Cela est d’autant plus important que ces dernières décennies ont été marquées par une mondialisation sans précédent dont la Chine a été à la fois l’un des principaux moteurs et certainement son principal bénéficiaire. Mais la crise sanitaire et l’invasion de l’Ukraine par la Russie ont remis en question ce modèle mondial fondée sur une paix universelle qui n’existe plus et sur des flux croissants de biens à travers le monde dont la sécurité ne peut plus être garantie. 2024 doit donc être en Chine l’année de la prise en conscience de cette transformation du monde et de l’adoption des mesures qui permettront aux entreprises industrielles chinoises d’entamer leur mutation pour s’adapter aux contraintes de ce nouvel environnement.

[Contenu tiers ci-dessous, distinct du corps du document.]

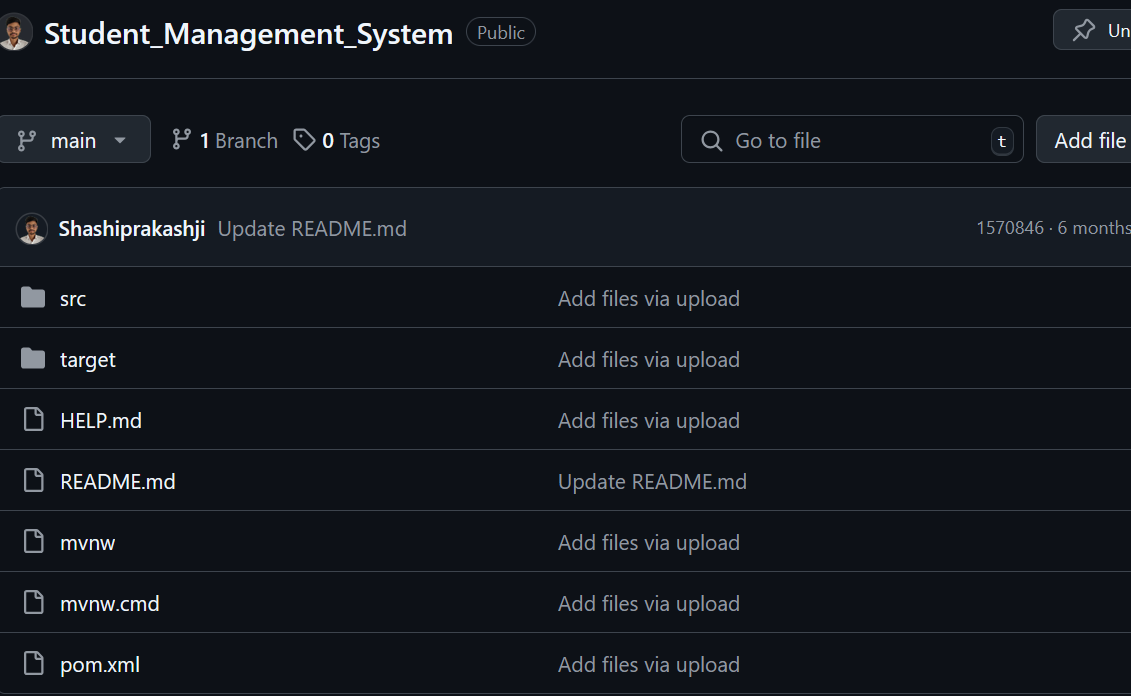
Task: Click the src folder icon
Action: coord(33,298)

Le modèle « Chine, usine du monde » pour toutes ces raisons devra donc être progressivement abandonné. Les entreprises chinoises ne pourront plus avoir comme vocation d’être les sous-traitants ou les simples fournisseurs des grands groupes basés aux Etats-Unis ou en Europe. Elles devront apprendre à concevoir, à produire puis à vendre sur les marchés extérieurs les produits qui correspondent à la demande de clients situés partout dans le monde, avec leurs propres marques. Le mouvement a été enclenché dans l’automobile et les grands constructeurs chinois, grâce à leur avance dans les véhicules électriques, n’hésitent plus à produire et à proposer leurs modèles sur le marché européen et envisagent même d’accéder au marché américain malgré les barrières protectionnistes qui sont en train d’être érigées. Mais cela nécessitera d’importants investissements et des efforts pour identifier ce qui répond aux attentes de centaines de millions de nouveaux consommateurs qui n’ont pas forcément les mêmes goûts que leurs homologues chinois.

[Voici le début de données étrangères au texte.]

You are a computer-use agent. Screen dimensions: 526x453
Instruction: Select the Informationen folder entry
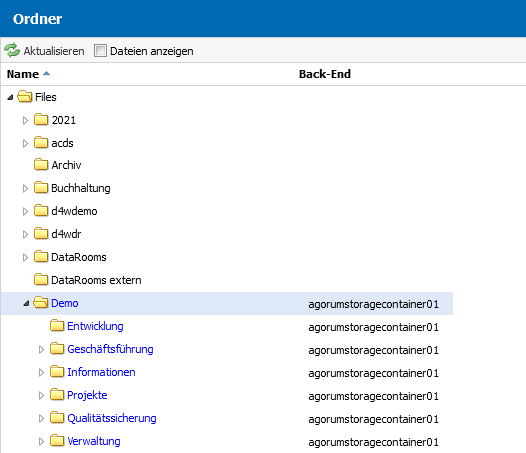(101, 372)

Ces transformations nécessaires vont devoir être accomplies dans un contexte politique plus tendue et dans une conjoncture moins favorable que par le passé. Des signes d’accélération de la reprise en cette fin d’année sont intervenus, avec un rebond des ventes de détail en novembre (+10%), de la valeur ajoutée dans l’industrie (+6%) et une accélération chaque mois de la consommation d’électricité (+6,3% contre +5% en moyenne durant le 1er semestre). Mais l’investissement des entreprises progresse moins vite (+3%), les investissements directs venant de l’étranger plongent (-10%) tout comme l’activité dans l’immobilier (-9,4%). Le gouvernement, qui dispose des ressources financières suffisantes, va devoir lancer en 2024 une politique de soutien de l’activité pour créer un contexte intérieur favorable et atténuer les conséquences d’un environnement international dégradé.

La banque centrale en assouplissant encore ses conditions de financement a fait un premier pas. Il reste à l’Etat de lancer des programmes d’investissement, notamment dans la transition énergétique, suffisamment importants pour compenser les effets de la crise immobilière. Ses recettes fiscales ont été en hausse de 9% en 2023 ce qui autorise des mesures en faveur de la consommation des ménages et de la reprise de la natalité. La Chine est confrontée au vieillissement de sa population, ce qui pourrait un jour conduire à des pénuries de main d’œuvre. L’année 2024 pourrait être l’occasion de lancer une vraie politique familiale. Ses effets n’interviendraient qu’à long terme mais cela aurait aussi des effets immédiats sur la consommation des ménages.

L’année du Dragon ne sera pas pour la Chine une année facile, aussi bien sur le plan international avec l’évolution de la situation à Taiwan que sur le plan intérieur avec les multiples défis à relever. Les Quarante Glorieuses sont arrivées à leur terme. Les progrès accomplis ont été spectaculaires. Mais le moment est venu de bâtir un nouveau modèle de croissance.